En un reciente avance científico que podría cambiar la forma en que entendemos la comunicación entre las plantas, un equipo internacional de investigadores, liderado por la Universidad de Tel Aviv, ha descubierto que los tomates emiten sonidos específicos cuando se hallan bajo condiciones de estrés. Estos sonidos, inaudibles para el oído humano, constituyen una forma de lenguaje acústico que podría influir en la interacción entre plantas, insectos y otros animales del entorno.
El estudio que reveló el secreto acústico de los tomates
Publicado el 30 de marzo de 2026 en la revista Cell, el estudio empleó micrófonos ultrasensibles para captar las vibraciones sonoras emitidas por plantas de tomate sometidas a estrés por sequía o daño mecánico. Los resultados fueron sorprendentes: en situaciones adversas, las plantas generan más de 40 sonidos por hora, en contraste con menos de uno en condiciones normales. Estos sonidos, aunque no perceptibles por los humanos, pueden ser detectados por otros organismos a varios metros de distancia.
La profesora Lilach Hadany, quien encabezó la investigación, explicó que la frecuencia y el patrón de los sonidos varían según el tipo de estrés que enfrenta la planta. Esto sugiere que las plantas no solo tienen un lenguaje real, sino que también es específico y funcional, permitiendo comunicar el tipo de amenaza o necesidad que enfrentan.
El papel de la inteligencia artificial en el descubrimiento
Para llevar a cabo este innovador estudio, los investigadores utilizaron una cámara acústica insonorizada y aplicaron técnicas de inteligencia artificial para analizar los patrones acústicos. Esto les permitió distinguir las señales asociadas a diferentes fuentes de estrés, como la falta de agua o los daños físicos.
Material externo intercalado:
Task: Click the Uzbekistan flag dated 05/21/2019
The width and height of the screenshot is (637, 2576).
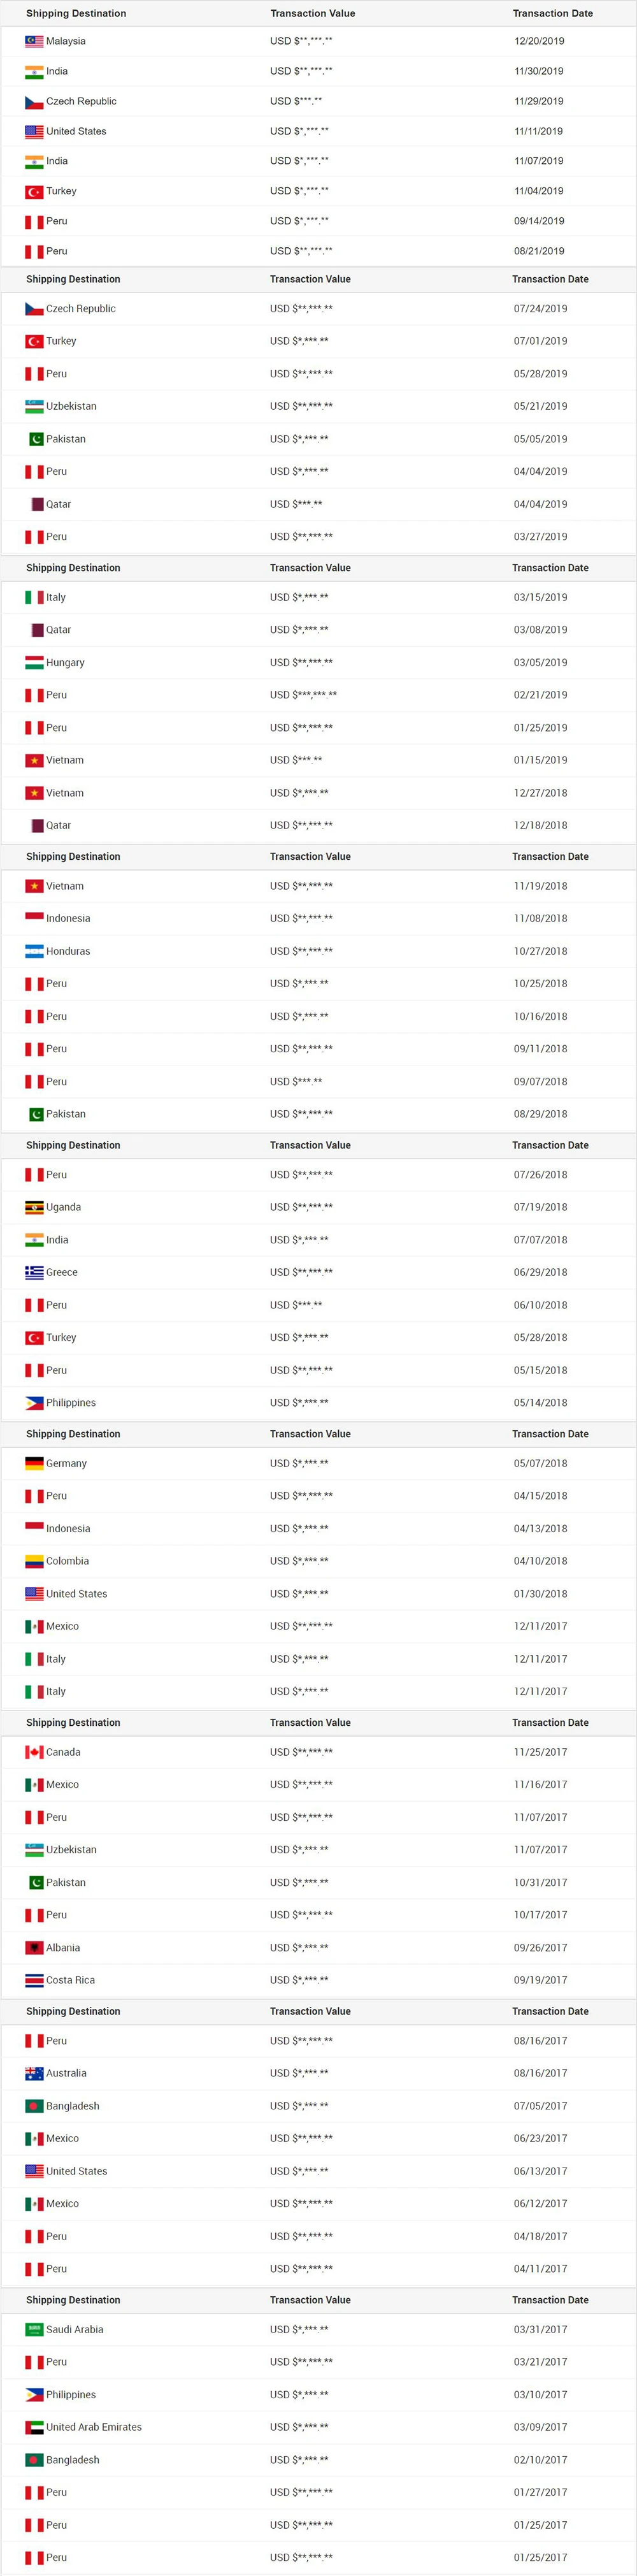Action: point(34,406)
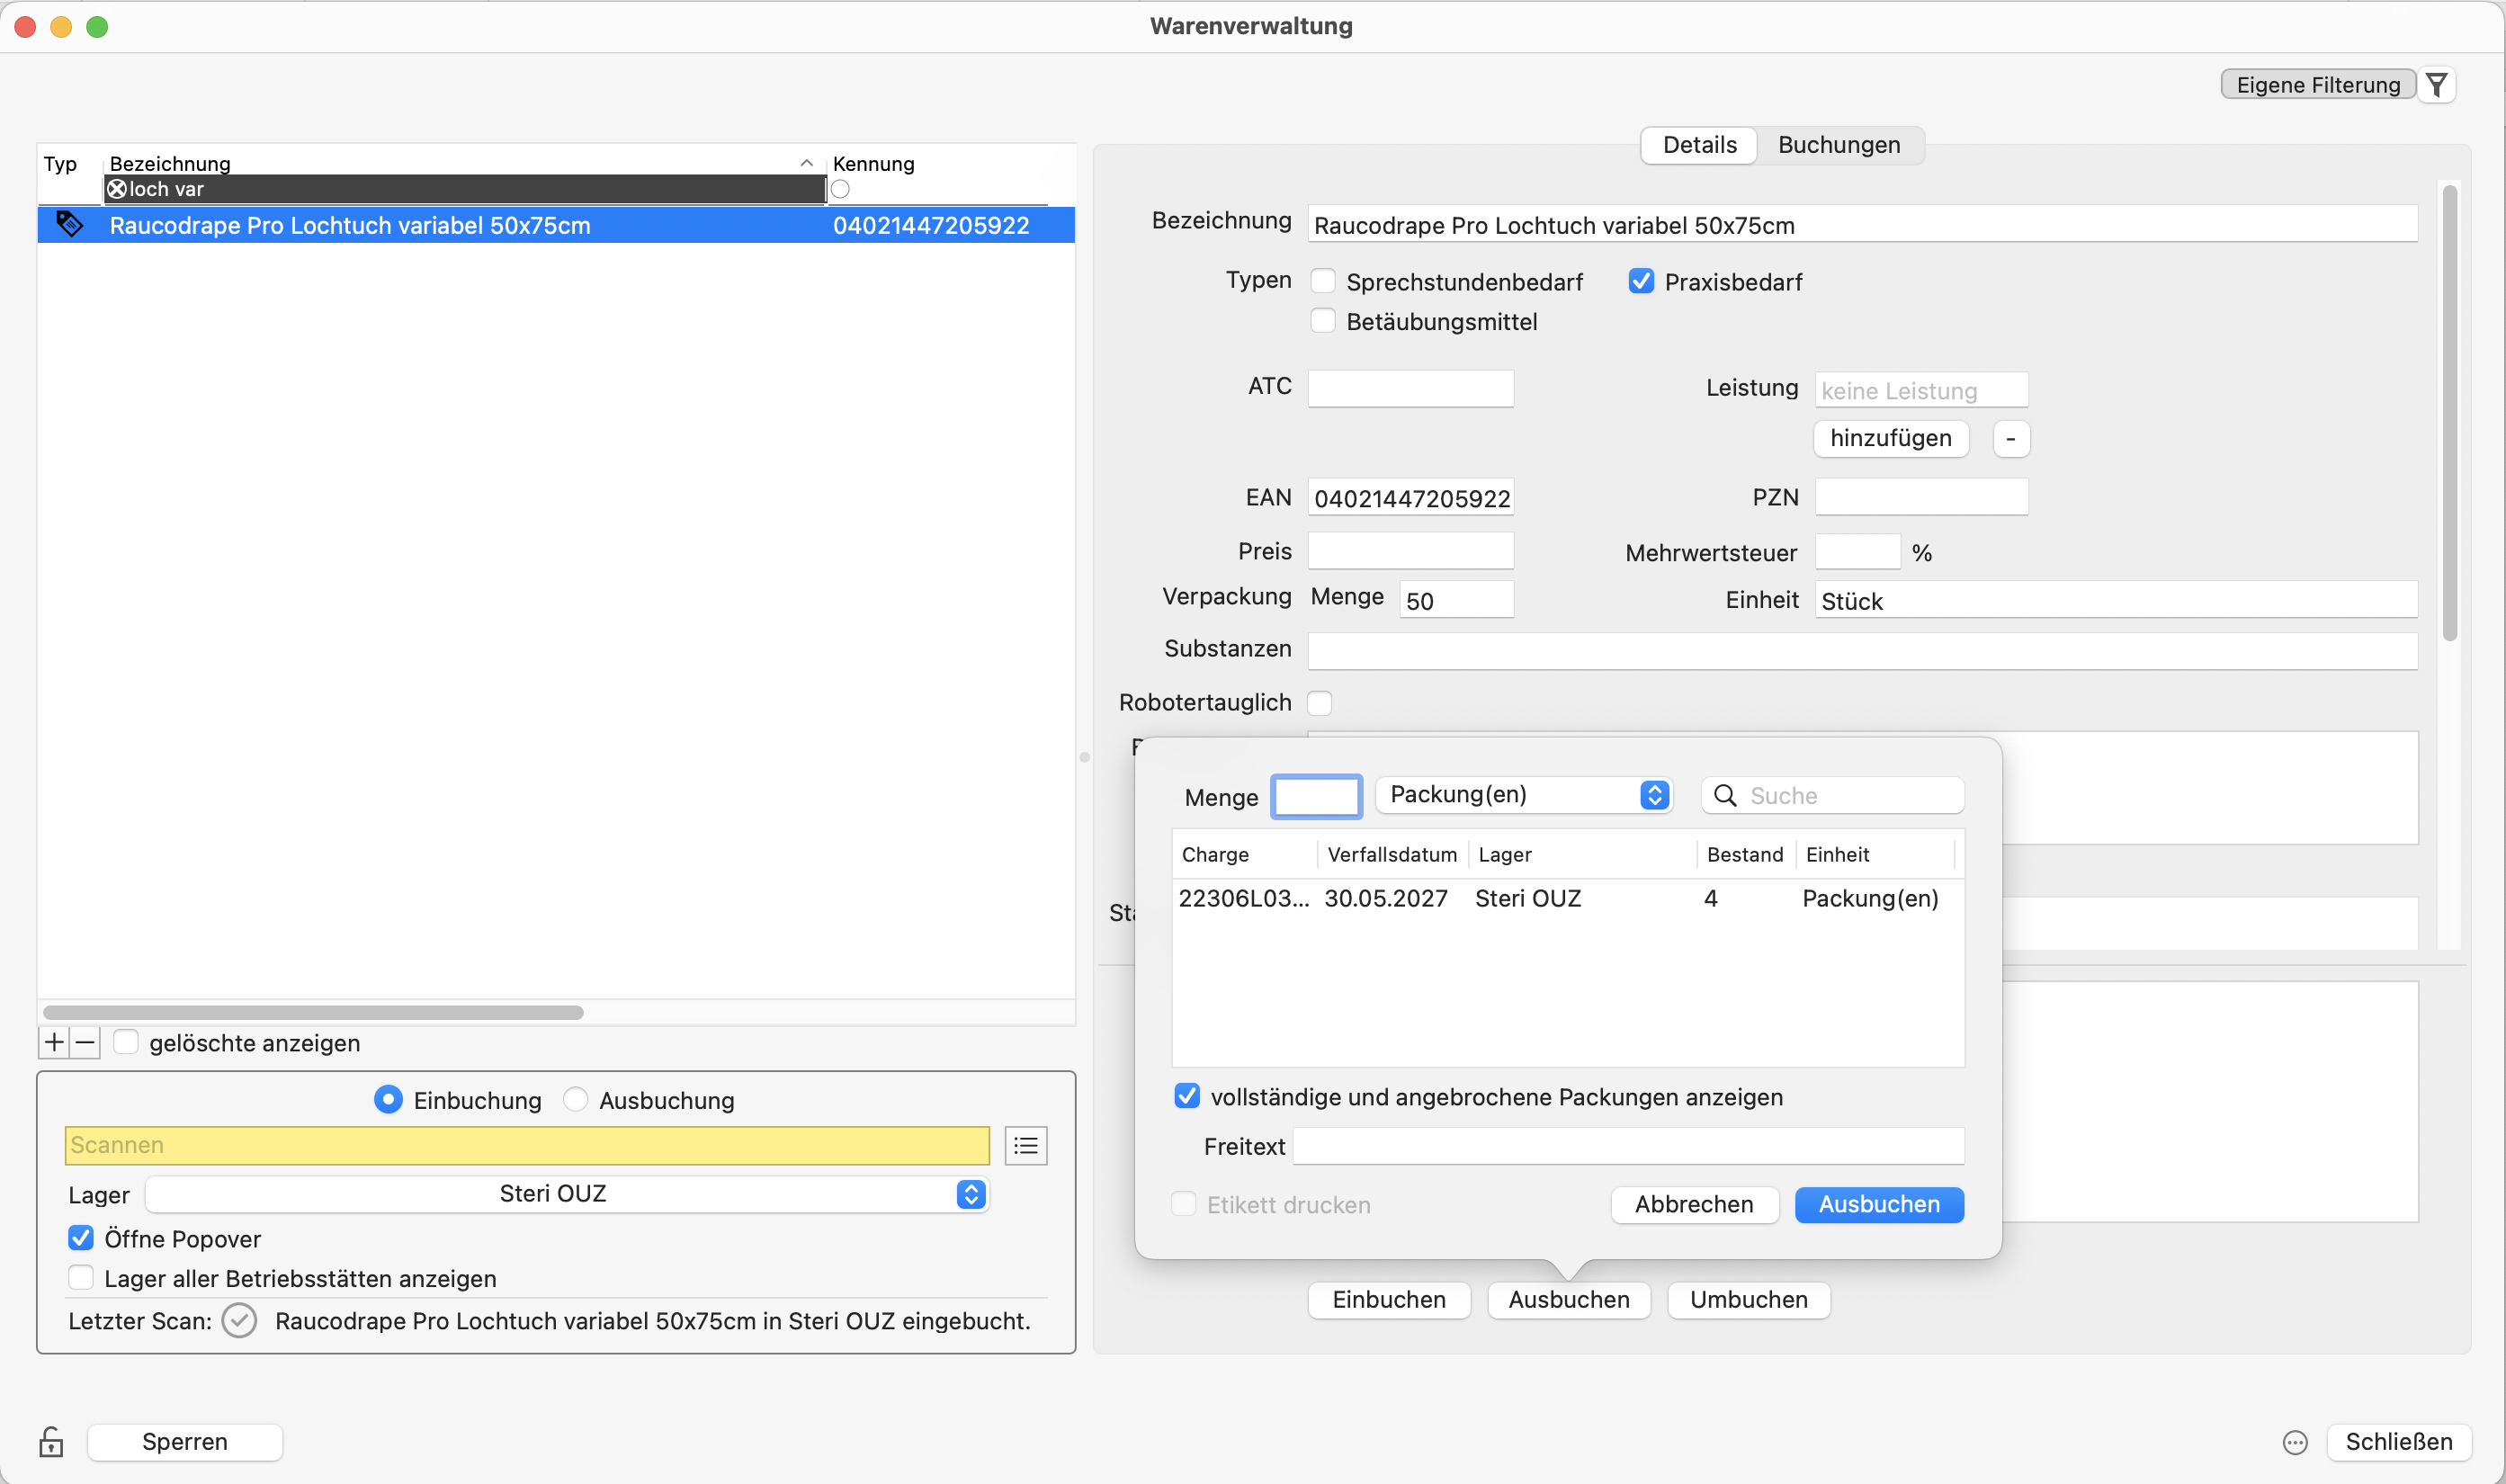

Además de los tomates, experimentos similares realizados con plantas de tabaco arrojaron resultados coherentes, sugiriendo que la capacidad de emitir sonidos en respuesta al estrés no es exclusiva de una sola especie vegetal. Según los científicos, estos sonidos son generados por un fenómeno conocido como cavitación, que se produce con la ruptura de burbujas de aire en el tejido vegetal durante el estrés hídrico o físico.
Implicancias para la agricultura y el manejo ambiental
El descubrimiento de que los tomates y otras plantas pueden comunicarse mediante sonidos abre nuevas posibilidades para la agricultura de precisión. Empresas del sector podrían desarrollar sensores capaces de captar estos sonidos de estrés en las plantas, permitiendo intervenciones más rápidas y precisas ante situaciones como la sequía o el ataque de plagas.
Asimismo, entender este “lenguaje vegetal” podría llevar a estrategias de manejo ambiental más sostenibles, favoreciendo métodos menos invasivos y más respetuosos con el entorno. La profesora Hadany destaca el potencial de estas investigaciones para transformar la forma en que se gestionan los cultivos, promoviendo prácticas agrícolas que respondan de manera más efectiva a las necesidades reales de las plantas.
Un futuro prometedor para la ciencia de la comunicación vegetal
Este estudio no solo amplía nuestra comprensión de la comunicación vegetal, sino que también abre nuevas líneas de investigación sobre cómo las plantas interactúan con su entorno. La capacidad de las plantas para emitir sonidos podría desempeñar un papel crucial en la ecología, influenciando el comportamiento de insectos y otros animales que dependen de ellas.
En definitiva, el descubrimiento de esta forma de lenguaje acústico en los tomates y otras plantas representa un avance significativo en la ciencia, prometiendo aplicaciones prácticas que podrían revolucionar tanto la agricultura como las estrategias de manejo ambiental. Al final del día, este hallazgo nos invita a replantear la relación que mantenemos con el mundo vegetal que nos rodea.